┌──
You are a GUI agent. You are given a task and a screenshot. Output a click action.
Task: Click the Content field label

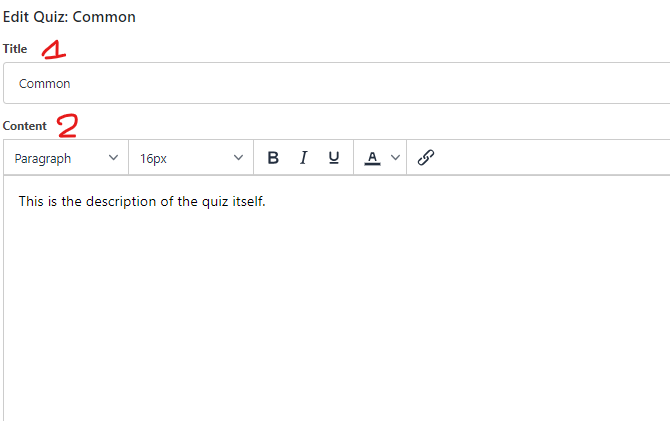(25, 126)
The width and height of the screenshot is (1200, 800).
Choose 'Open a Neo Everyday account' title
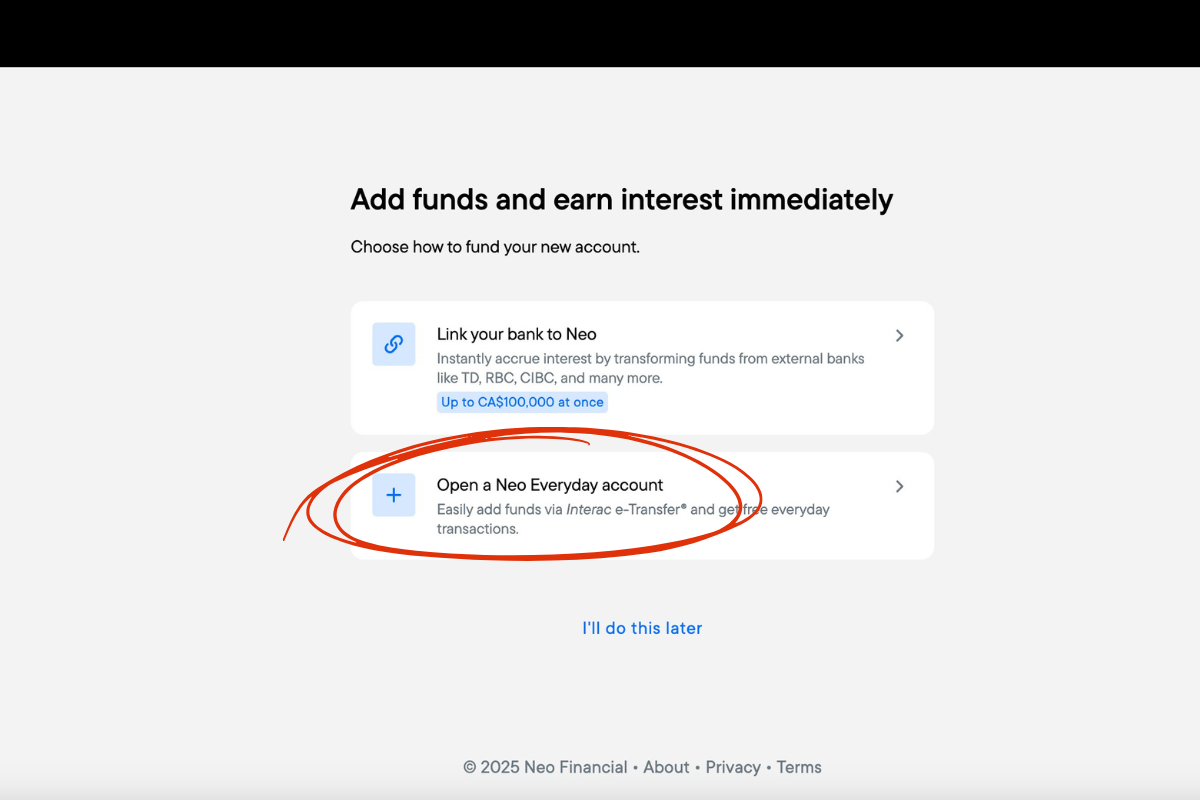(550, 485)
└──
TASK REQUIREMENTS —
Rewrite all the lines of every row above, requests included, multiplying each coordinate in the answers by 1.55 and rounding to whole numbers, with halves rounded up. Leave the other numbers in the requests unchanged, and leave the pictures out of your answer.

EXPECTED ANSWER —
You are a GUI agent. You are given a task and a screenshot. Output a click action.
Task: Click the Content field label

(39, 195)
The width and height of the screenshot is (1200, 800).
Choose 'Open a Neo Everyday account' title
(853, 752)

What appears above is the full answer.